What the task asks: Only one part of the listing is needed: the lines from the one with "You are a GUI" through the last line, copied exactly and free of pictures.

Information shown:

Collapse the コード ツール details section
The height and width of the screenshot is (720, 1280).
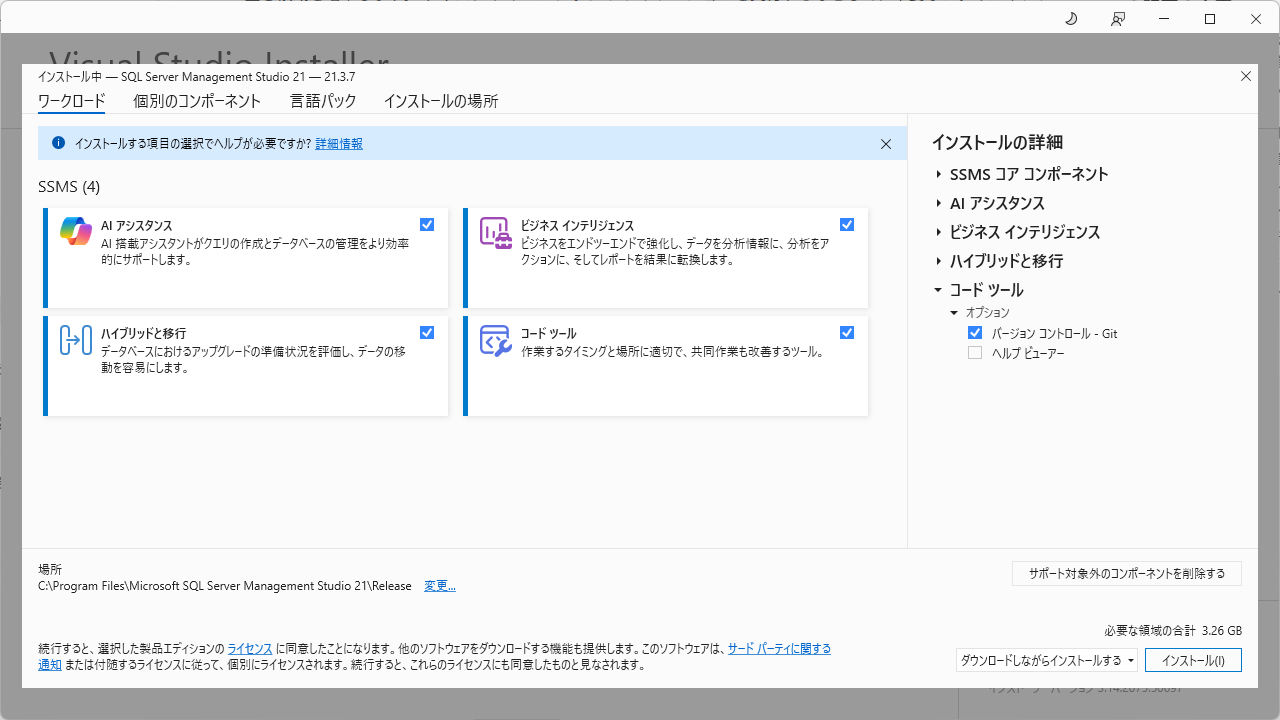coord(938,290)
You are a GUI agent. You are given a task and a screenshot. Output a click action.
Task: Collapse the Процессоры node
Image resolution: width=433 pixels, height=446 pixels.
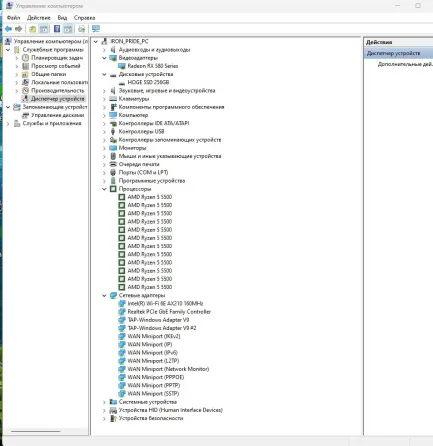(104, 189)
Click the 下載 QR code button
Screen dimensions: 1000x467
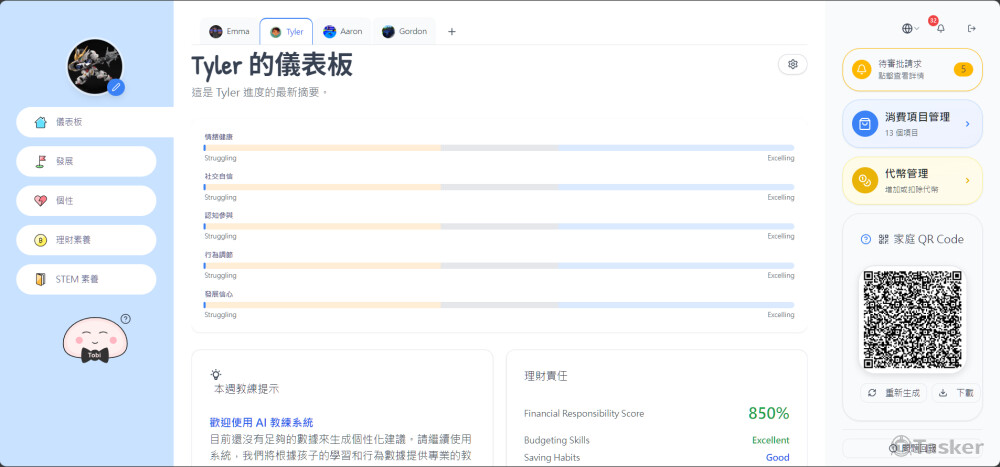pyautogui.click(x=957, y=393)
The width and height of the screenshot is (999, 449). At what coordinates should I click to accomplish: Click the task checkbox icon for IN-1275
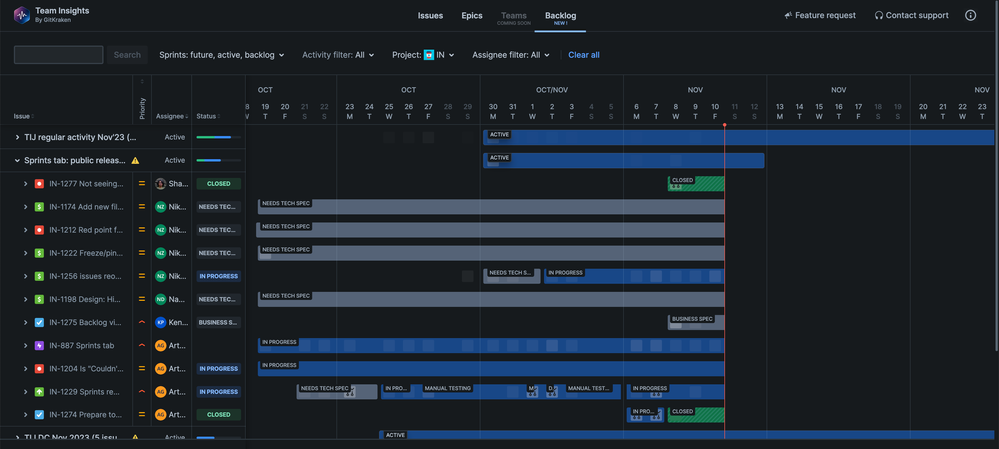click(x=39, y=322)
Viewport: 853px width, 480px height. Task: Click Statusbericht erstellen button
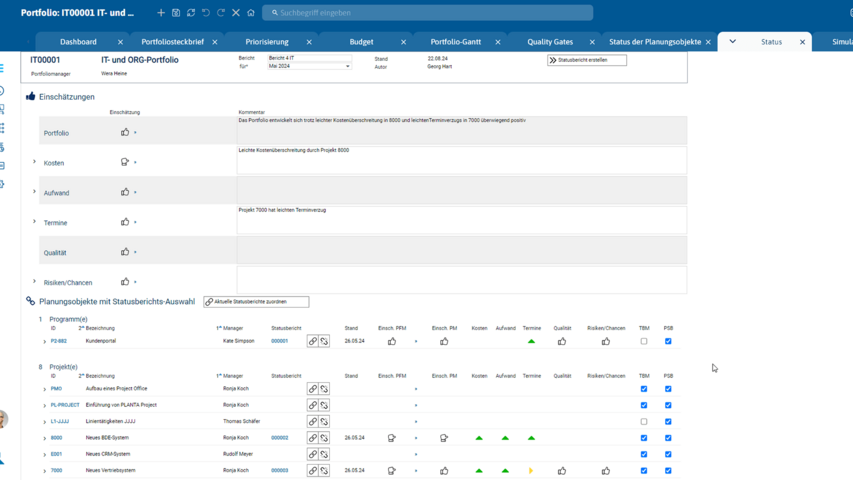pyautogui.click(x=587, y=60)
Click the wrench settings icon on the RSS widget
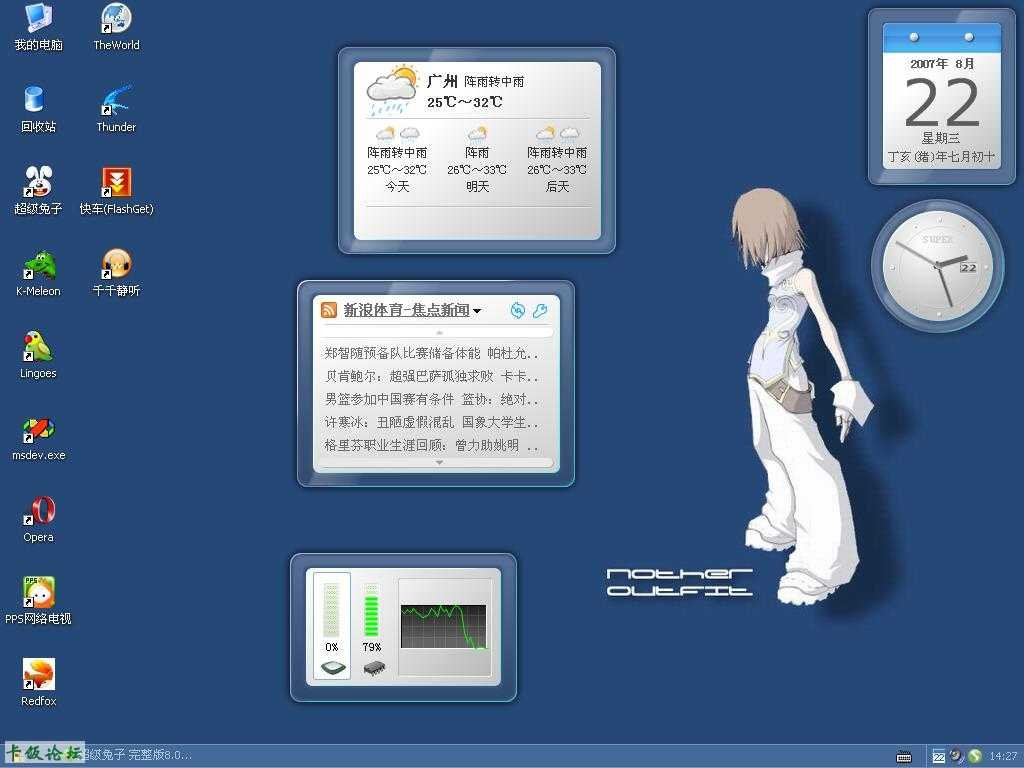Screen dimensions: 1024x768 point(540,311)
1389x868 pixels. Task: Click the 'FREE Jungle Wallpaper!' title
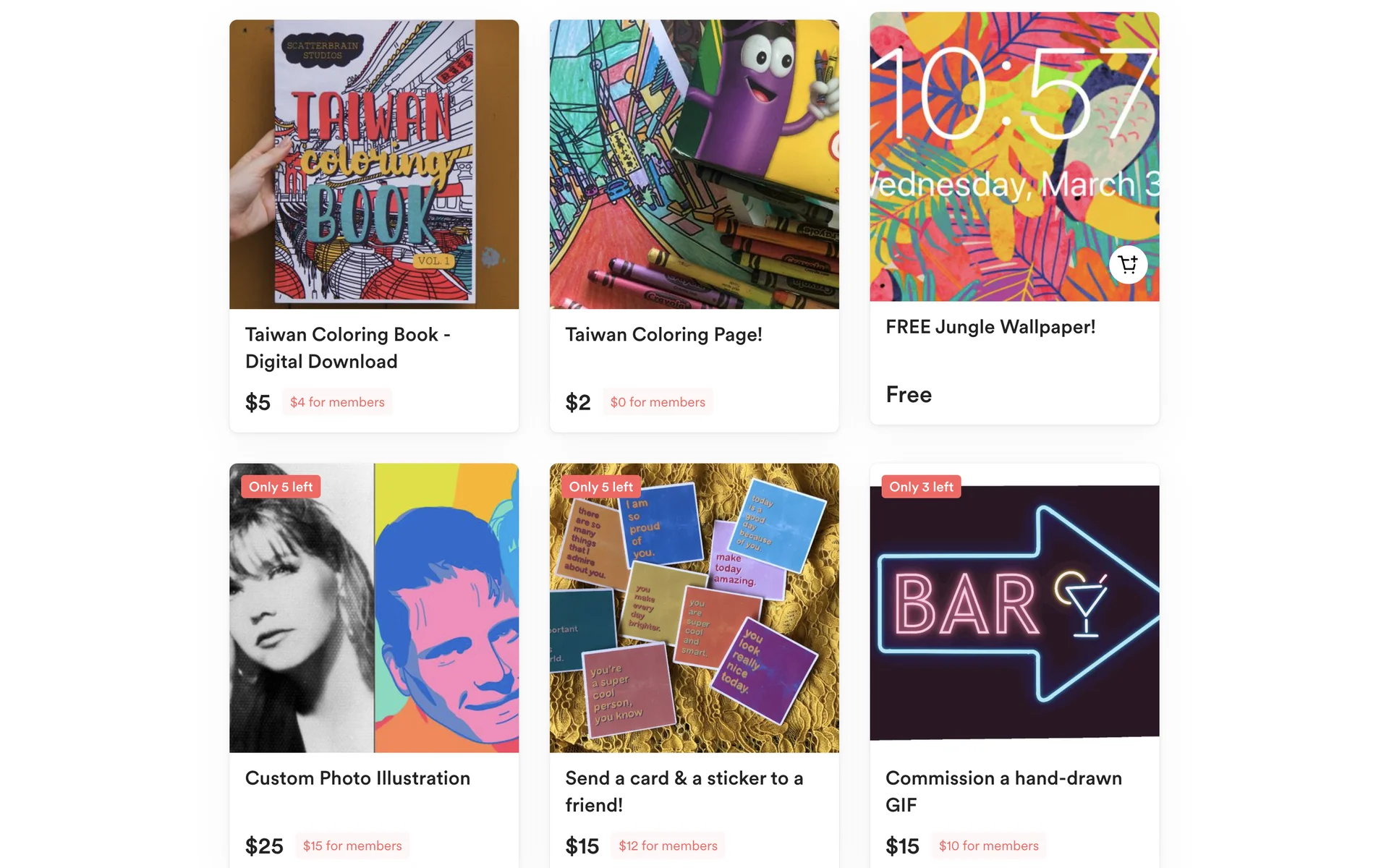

Written solution:
You are a GUI agent. You are given a task and a screenshot. Output a click action.
Task: Collapse the Процессоры node
Image resolution: width=433 pixels, height=446 pixels.
(104, 189)
Click the 下載 QR code button
Screen dimensions: 1000x467
pyautogui.click(x=957, y=393)
The width and height of the screenshot is (999, 449). At what coordinates should I click to accomplish: Click the task checkbox icon for IN-1275
click(x=39, y=322)
Viewport: 853px width, 480px height. Task: Click Statusbericht erstellen button
pyautogui.click(x=587, y=60)
Click the wrench settings icon on the RSS widget
Screen dimensions: 1024x768 point(540,311)
1389x868 pixels. Task: Click the 'FREE Jungle Wallpaper!' title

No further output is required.